The bitfield is only in the specification, not the code - the actual
implementation in this patch (quoted above from earlier in the thread)
uses a 32-bit field with a flag #define.

I did misunderstand the meaning of __virtio32 vs __le32 - I'll fix
that up (I think the spec definition and code for these is already
correct; the structure definition just needs to change to match).

Thanks,
-- Daniel

^ permalink raw reply

* [PATCH v9] virtio_blk: add discard and write zeroes support
From: Daniel Verkamp @ 2018-11-01 22:40 UTC (permalink / raw)
  To: virtualization, linux-block
  Cc: Jens Axboe, Michael S. Tsirkin, Christoph Hellwig,
	Stefan Hajnoczi, Paolo Bonzini, Changpeng Liu
In-Reply-To: <1528258740-6581-1-git-send-email-changpeng.liu@intel.com>

From: Changpeng Liu <changpeng.liu@intel.com>

In commit 88c85538, "virtio-blk: add discard and write zeroes features
to specification" (https://github.com/oasis-tcs/virtio-spec), the virtio
block specification has been extended to add VIRTIO_BLK_T_DISCARD and
VIRTIO_BLK_T_WRITE_ZEROES commands.  This patch enables support for
discard and write zeroes in the virtio-blk driver when the device
advertises the corresponding features, VIRTIO_BLK_F_DISCARD and
VIRTIO_BLK_F_WRITE_ZEROES.

Signed-off-by: Changpeng Liu <changpeng.liu@intel.com>
Signed-off-by: Daniel Verkamp <dverkamp@chromium.org>
---
dverkamp: I've picked up this patch and made a few minor changes (as
listed below); most notably, I changed the kmalloc back to GFP_ATOMIC,
since it can be called from a context where sleeping is not allowed.
To prevent large allocations, I've also clamped the maximum number of
discard segments to 256; this results in a 4K allocation and should be
plenty of descriptors for most use cases.

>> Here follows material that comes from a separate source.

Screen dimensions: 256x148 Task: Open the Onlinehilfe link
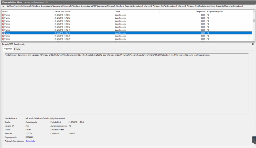[x=30, y=141]
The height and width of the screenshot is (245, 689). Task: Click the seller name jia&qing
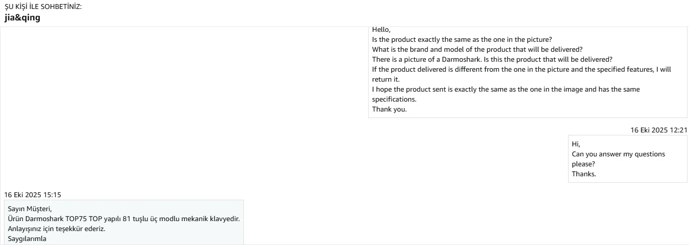22,18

I also removed most of the description from the commit message, since it
was duplicating the comments from virtio_blk.h and quoting parts of the
spec without adding any extra information.  I have tested this iteration
of the patch using crosvm with modifications to enable the new features:
https://chromium.googlesource.com/chromiumos/platform/crosvm/

v9 fixes a number of review issues; I didn't attempt to optimize the
single-element write zeroes case, so it still does an allocation per
request (I did not see any easy place to put the payload that would
avoid the allocation).

CHANGELOG:
v9: [dverkamp] fix LE types in discard struct; cleanups from Ming Lei
v8: [dverkamp] replace shifts by 9 with SECTOR_SHIFT constant
v7: [dverkamp] use GFP_ATOMIC for allocation that may not sleep; clarify
descriptor flags field; comment wording cleanups.
v6: don't set T_OUT bit to discard and write zeroes commands.
v5: use new block layer API: blk_queue_flag_set.
v4: several optimizations based on MST's comments, remove bit field
usage for command descriptor.
v3: define the virtio-blk protocol to add discard and write zeroes
support, first version implementation based on proposed specification.
v2: add write zeroes command support.
v1: initial proposal implementation for discard command.
---
 drivers/block/virtio_blk.c      | 83 ++++++++++++++++++++++++++++++++-
 include/uapi/linux/virtio_blk.h | 54 +++++++++++++++++++++
 2 files changed, 135 insertions(+), 2 deletions(-)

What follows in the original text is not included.